Required work -
Below this line are records; transcribe exactly the lines between the one holding "Where should I click to: Click the Manual" and the one holding "Where should I click to: Click the up", inclusive, and omit the pictures.

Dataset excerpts
++++++++++++++++++++
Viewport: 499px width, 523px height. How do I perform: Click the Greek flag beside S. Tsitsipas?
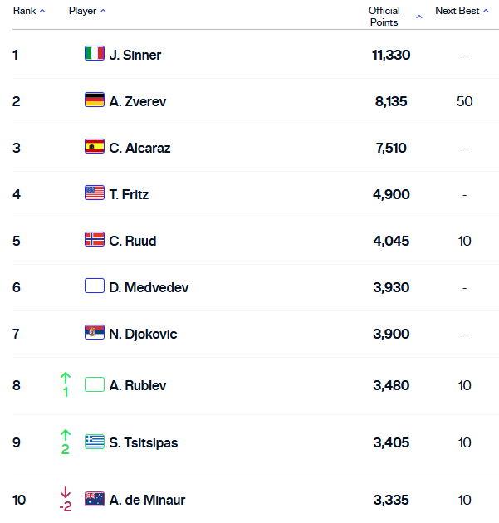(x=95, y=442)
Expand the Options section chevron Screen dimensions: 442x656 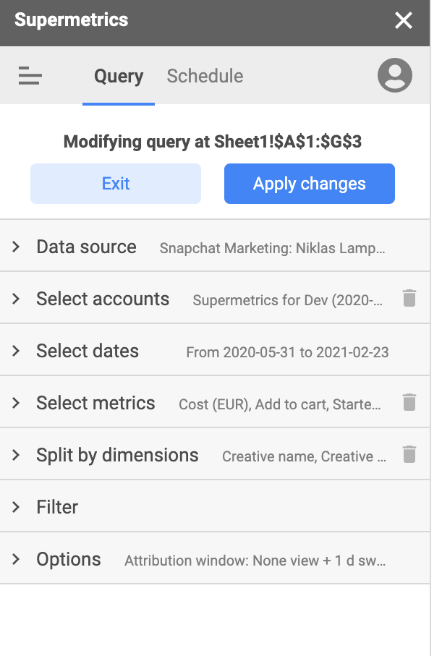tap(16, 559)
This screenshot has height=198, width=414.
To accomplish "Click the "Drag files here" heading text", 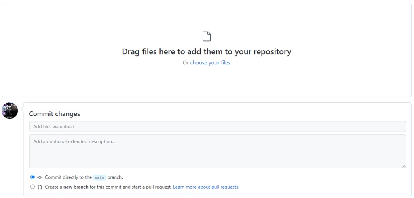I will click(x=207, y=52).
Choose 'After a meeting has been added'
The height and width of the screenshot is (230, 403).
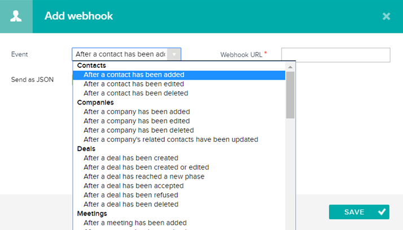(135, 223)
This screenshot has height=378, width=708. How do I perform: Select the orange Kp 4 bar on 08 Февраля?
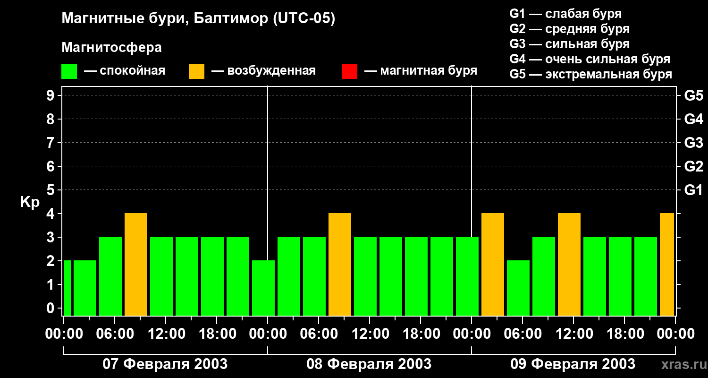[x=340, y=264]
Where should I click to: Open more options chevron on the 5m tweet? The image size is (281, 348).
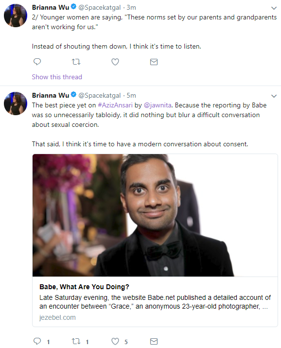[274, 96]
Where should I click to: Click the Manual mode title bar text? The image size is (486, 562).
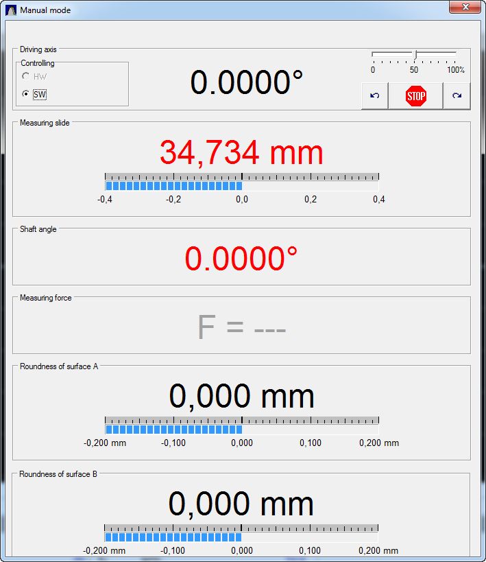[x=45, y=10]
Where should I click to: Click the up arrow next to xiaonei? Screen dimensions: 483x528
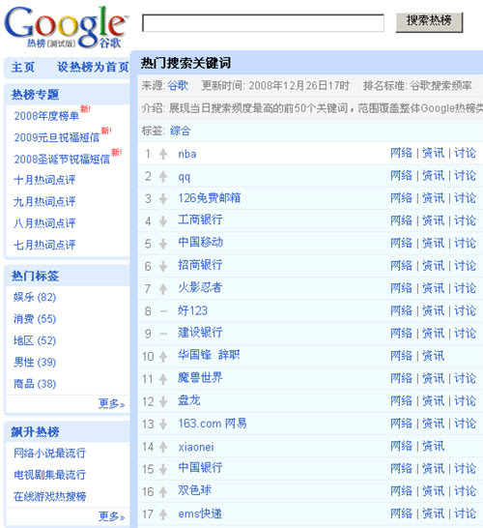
++++++++++++++++++++
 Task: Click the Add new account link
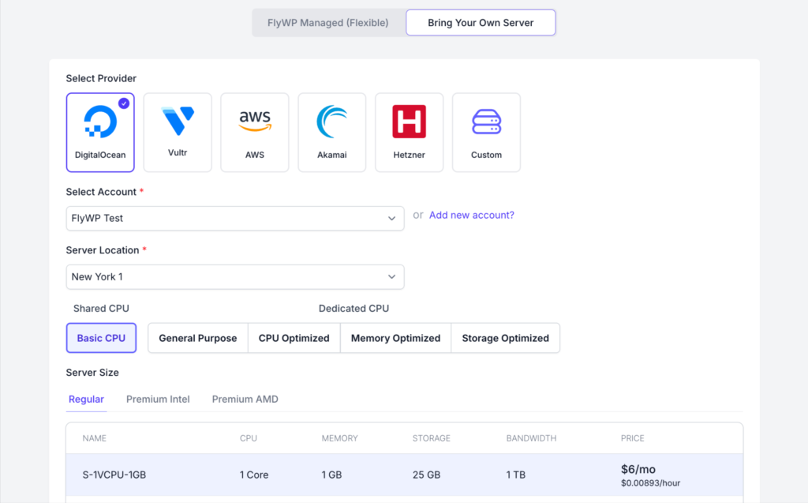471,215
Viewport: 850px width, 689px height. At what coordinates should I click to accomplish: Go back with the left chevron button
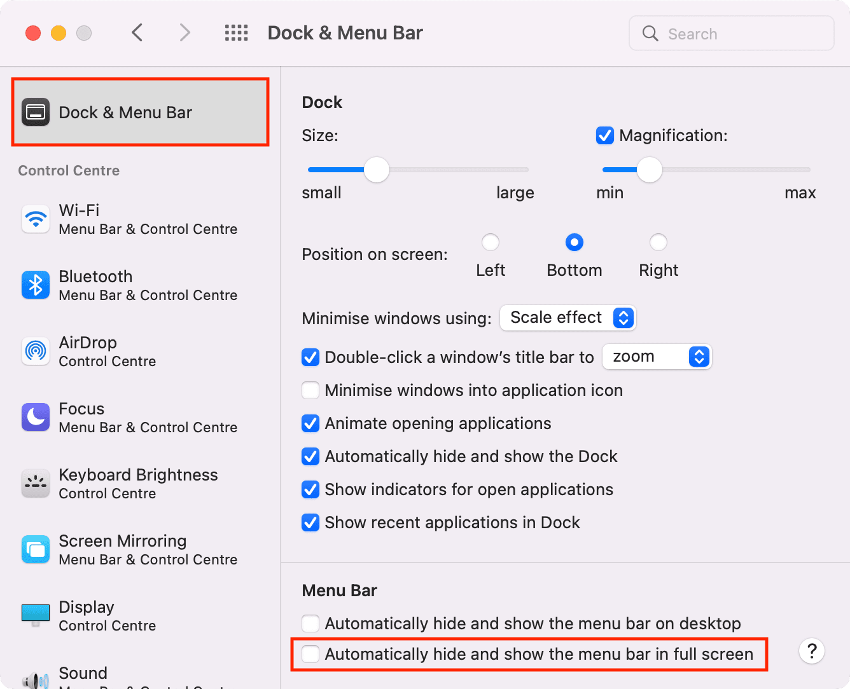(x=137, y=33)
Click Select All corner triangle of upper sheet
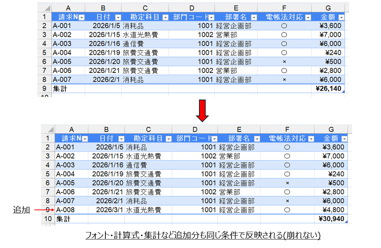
++++++++++++++++++++
Response to this task -
Where should I click to: Click the Manual mode title bar text? The image size is (486, 562).
[x=45, y=10]
Where should I click to: Click the up arrow next to xiaonei? Screen dimensions: 483x528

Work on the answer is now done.